GSLIB Help Page: HISTSMTH
Creates a smooth distribution model constrained to a mean, variance,
quantiles, and smoothmess
datafl: the data file with the raw (perhaps declustered) data.
icolvr and icolwt: the column location for the variable
and the declustering weight (0 if none available).
tmin and tmax: all values strictly less than tmin
and strictly greater than tmax are ignored.
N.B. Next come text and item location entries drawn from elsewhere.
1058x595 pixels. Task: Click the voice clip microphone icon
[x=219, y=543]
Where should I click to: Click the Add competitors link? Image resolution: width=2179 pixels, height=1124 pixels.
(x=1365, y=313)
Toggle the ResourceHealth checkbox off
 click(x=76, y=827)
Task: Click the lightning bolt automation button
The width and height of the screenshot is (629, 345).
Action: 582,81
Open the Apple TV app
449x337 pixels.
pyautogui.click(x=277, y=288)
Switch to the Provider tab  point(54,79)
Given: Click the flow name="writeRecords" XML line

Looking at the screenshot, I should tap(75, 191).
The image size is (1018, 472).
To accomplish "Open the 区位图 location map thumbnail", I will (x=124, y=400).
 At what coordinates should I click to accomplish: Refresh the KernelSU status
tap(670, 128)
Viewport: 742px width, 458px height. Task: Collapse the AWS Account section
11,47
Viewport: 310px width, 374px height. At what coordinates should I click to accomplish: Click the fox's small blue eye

title: a 40-character title for the top of the PostScript plot.
psfl: name for the PostScript output file.
nhist: number of histogram classes for the PostScript output
file. nhist is typically set less than nz (see below) to
obtain a reasonable histogram display superimposed on the smoothed
outfl: output file containing the smoothed distribution (evenly
spaced z values and variable p values).
nz, zmin and zmax: the number N of evenly spaced
z values for the smoothed histogram and the limits for the
evenly spaced z values
ilog: =0 then an arithmetic scaling
is used, =1 then a logarithmic scaling (base 10) is used.
maxpert, report, omin and seed: after
maxpert x nz perturbations the program is stopped.
After report x nz perturbations the program reports on
the current objective function(s). When the normalized objective
function reaches omin the program is stopped.
The random number seed seed should be a large odd integer.
imean, ivari, ismth and iquan: flags for whether
closeness to a target mean, closeness to a target variance,
smoothness, and closeness to specified quantiles will be considered
(1 = yes, 0 = no).
sclmean, sclvari, sclsmth and sclquan: user imposed
weights which scale the weights that the program automatically
nsmooth: half of the smoothing window size.
mean and variance: target mean and variance (if set less
than -999 then they will be calculated from the input data).
ndq: number of quantiles defined from the data (evenly spaced
cumulative probability values).
nuq: number of quantiles defined by the user (nuq lines
must follow with a cdf and a z value). The user-defined quantiles
allows the user more control over ``peaks'' and ``valleys'' in the
smoothed distribution. The user should choose these quantiles to be
consistent with the quantiles defined from the data.